I don't care how good it is. If he doesn't have the power of a Disney (or other huge entertainment company) behind him he will get nowhere. Trust me. Its delusional. Its a fantasy that will never be.

Sorry to burst the bubble. It ain't gonna happen.
I've seen it over and over and over again.

I've seen and heard amazing talent. Got nowhere.

Now if he is 16 years old, has a close relative who is already a well known name and has big bucks, maybe, and that is a very small maybe, he may get somewhere.

Where are all the top 10 winners of American Idol? Singing in lounges for tips wondering what happened? I know.

I met with Randy Jackson for a music deal. He loved the work. He wanted to do it. Know what happened? Nothing. The bucks weren't there.
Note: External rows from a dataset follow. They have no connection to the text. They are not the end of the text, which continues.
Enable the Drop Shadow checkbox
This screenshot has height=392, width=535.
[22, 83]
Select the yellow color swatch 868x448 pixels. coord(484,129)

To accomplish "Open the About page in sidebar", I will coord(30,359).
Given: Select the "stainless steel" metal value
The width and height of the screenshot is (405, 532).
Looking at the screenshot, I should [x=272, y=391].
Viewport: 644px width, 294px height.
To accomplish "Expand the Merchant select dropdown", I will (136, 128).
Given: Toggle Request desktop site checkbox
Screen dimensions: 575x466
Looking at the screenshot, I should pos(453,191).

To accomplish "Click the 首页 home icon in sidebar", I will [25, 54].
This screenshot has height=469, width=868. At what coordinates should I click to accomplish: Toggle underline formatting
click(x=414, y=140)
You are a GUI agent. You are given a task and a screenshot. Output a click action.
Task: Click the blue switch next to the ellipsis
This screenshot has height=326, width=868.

You know how often that happens? constantly.

If your husband is really really good, I feel really really bad for him. He ain't gonna "make it".
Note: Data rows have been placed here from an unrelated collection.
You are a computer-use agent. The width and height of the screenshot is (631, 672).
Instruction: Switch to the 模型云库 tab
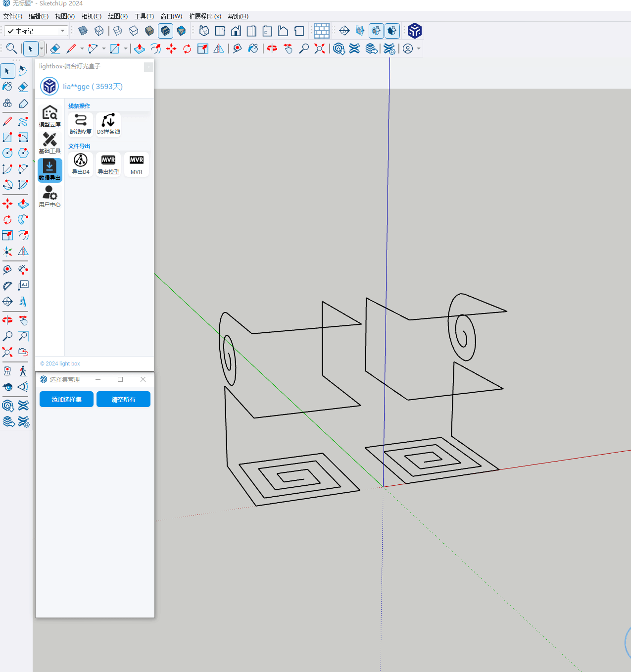click(49, 116)

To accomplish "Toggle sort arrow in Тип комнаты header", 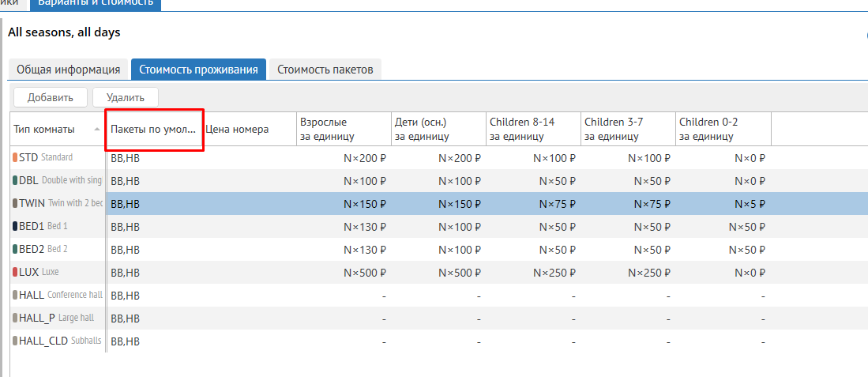I will click(96, 129).
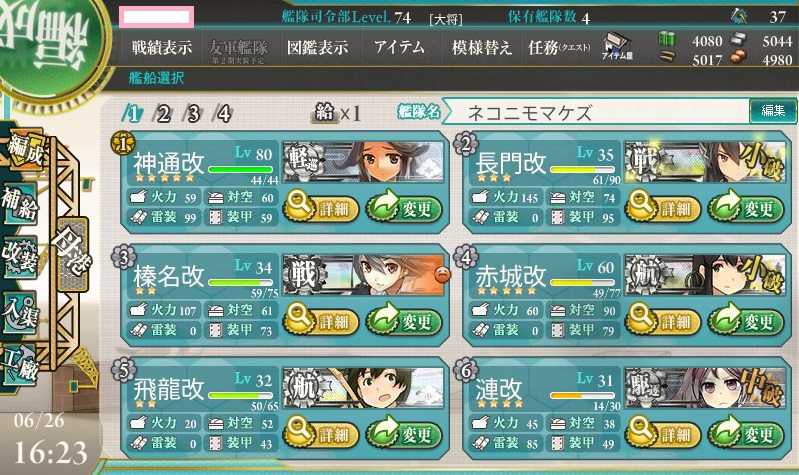Click 編集 to edit fleet name
Screen dimensions: 799x475
tap(773, 111)
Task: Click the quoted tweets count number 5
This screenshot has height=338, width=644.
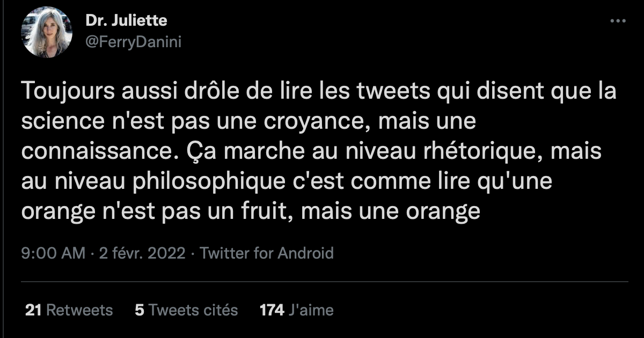Action: [x=140, y=310]
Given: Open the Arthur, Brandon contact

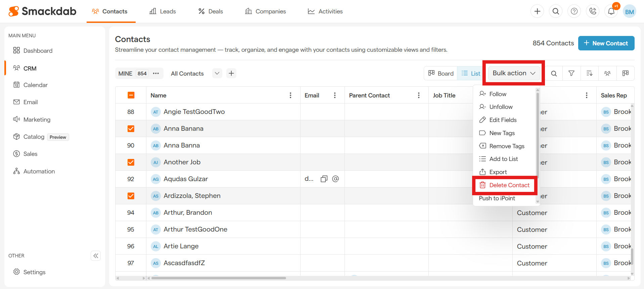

And in the process, you'll get divorced.


----------



## optimalprimus (Feb 4, 2015)

i think you would be righr to insist He focuses on providing security for his family, not pursuing his dreams plural. 

No album right now, and no quitting the job until the business is making good money consistently.

Has he been responsible with the family money before?


----------



## Holland (Aug 20, 2012)

Sort of sounds like you are being financially abused. What he earns is shared money, not just his and if he is going off at you even if you are buying secondhand things then you have a problem. 

As for the music thing youtube is free and it is where many up and coming musicians are now making their break. If he is any good at what he does then he can make it regardless of the finished product being polished or not. 

Sounds like a slow moving train wreck in the making.


----------



## sockie (Apr 20, 2015)

Don't do it! I was in the same position as you, genders reversed. 

Wife was a spender. Plug it up now or it gets worse.


----------



## Jeffyboy (Apr 7, 2015)

Tell him when the business makes X amount consistently, he can do it. Priorities and long term gratification!


----------